The word “mystery” is so useful here because it leads us to encounter the holy as something knowable but never fully known or explained. Mystery is something to be enjoyed and experienced, but not explained, at least not in any final, dogmatic way. It is the truth of things that cannot be approached directly, but only sideways, tangentially, with peripheral vision at best.
These poems are, I hope, a way of enjoying the mystery and wrestling with it a bit, and it with us. It is not an attempt to use reason to capture God, but to move beyond reason as the primary category of truth. It is poetry without rhyme or reason, and therefore, maybe in the smallest and most humbling of ways, worthy of its subject.

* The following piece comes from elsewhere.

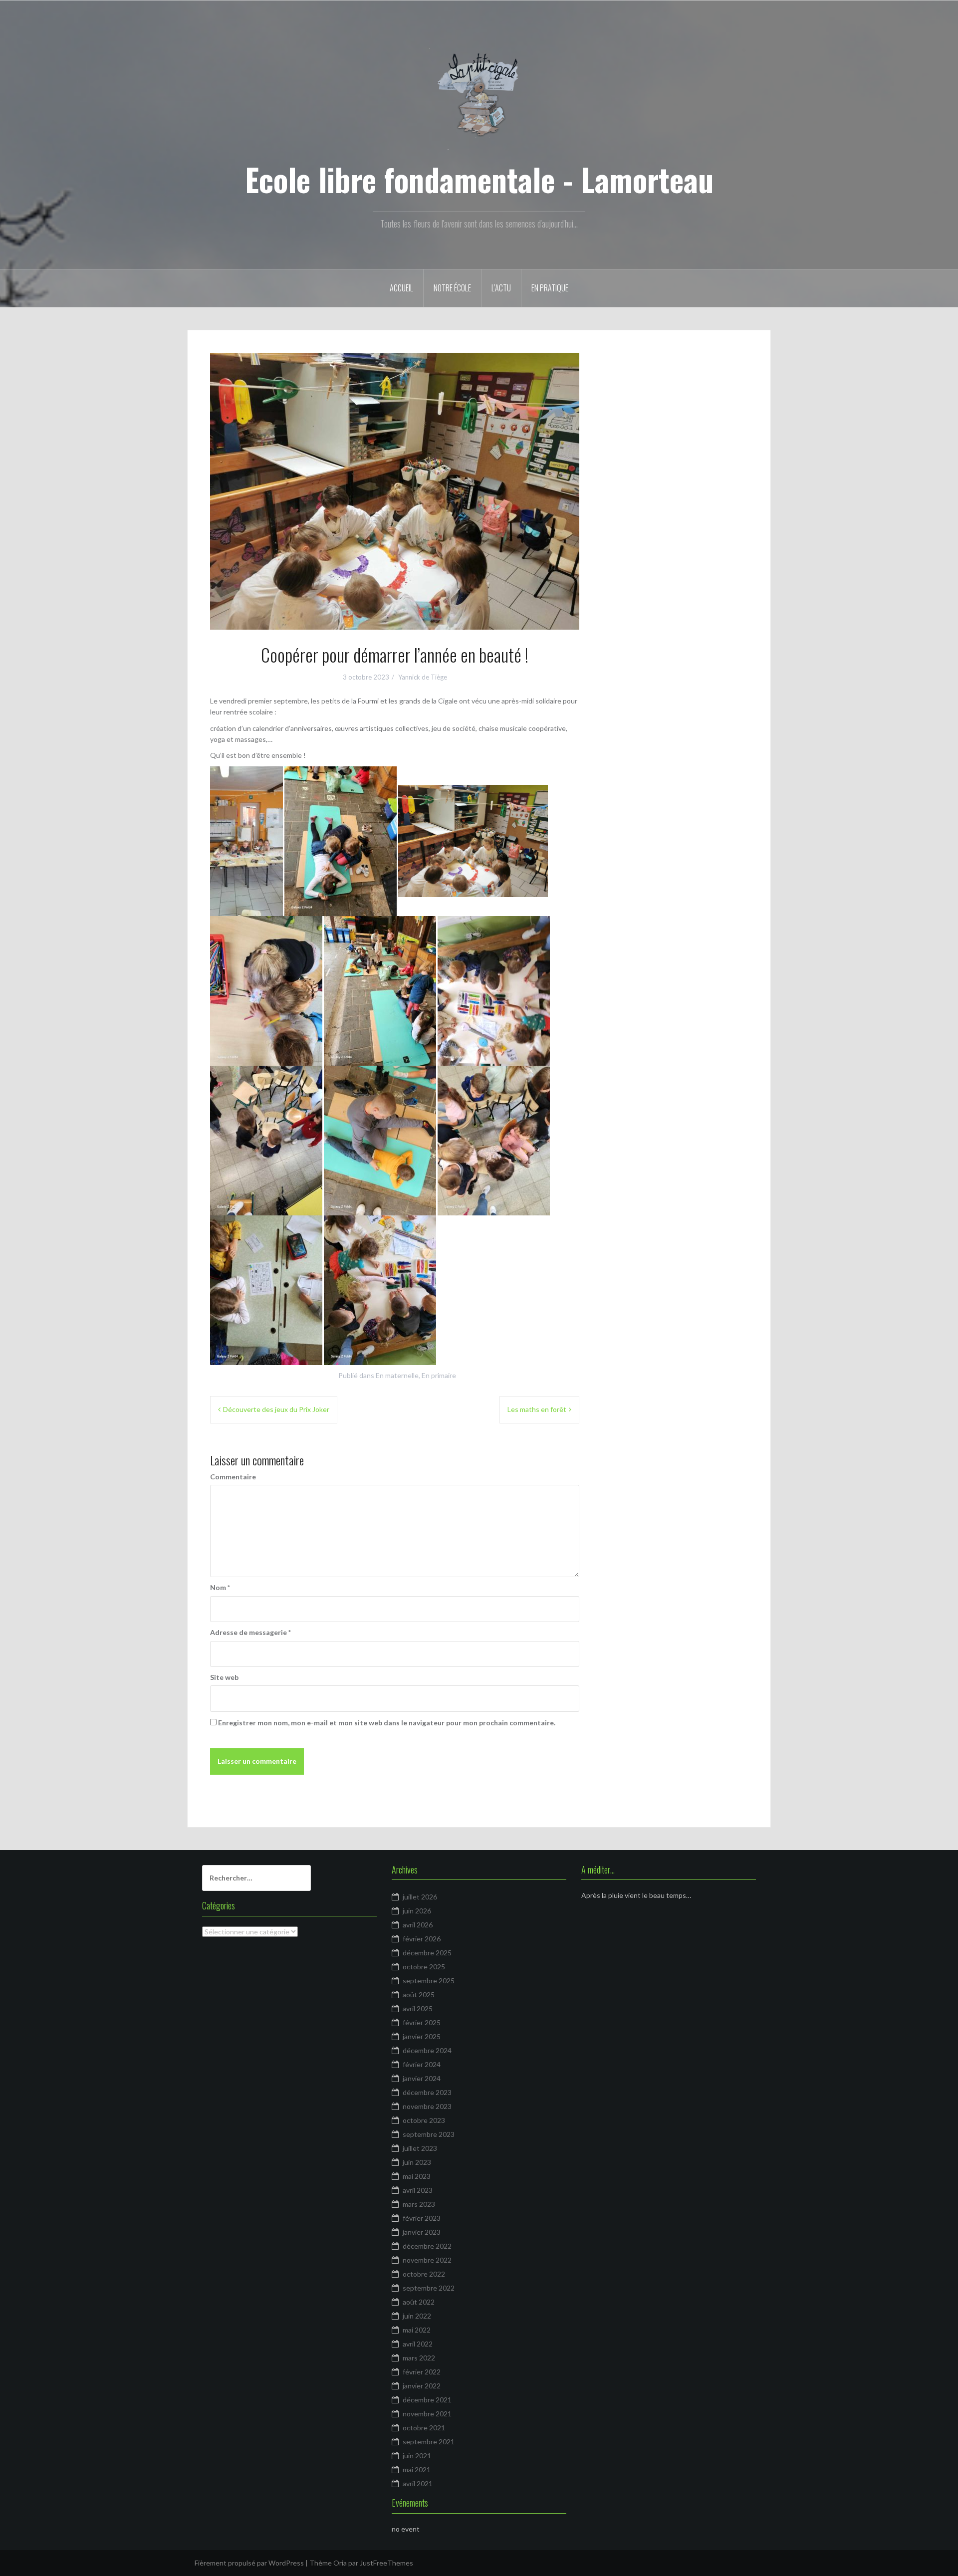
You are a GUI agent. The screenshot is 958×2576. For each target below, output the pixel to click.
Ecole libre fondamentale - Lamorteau (479, 179)
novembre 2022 (427, 2260)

A note on names for liturgical days: For Sundays outside of particular seasons like Advent or Lent, I am using the designations found in Evangelical Lutheran Worship. These days are called, for example, “Lectionary 23 A,” and correspond to the “Ordinary” days as named in the Roman Catholic and other lectionaries. The number scheme corresponds to the “Proper” designation by subtracting five. For example, “Lectionary 23 A” corresponds to “Proper 18 A.”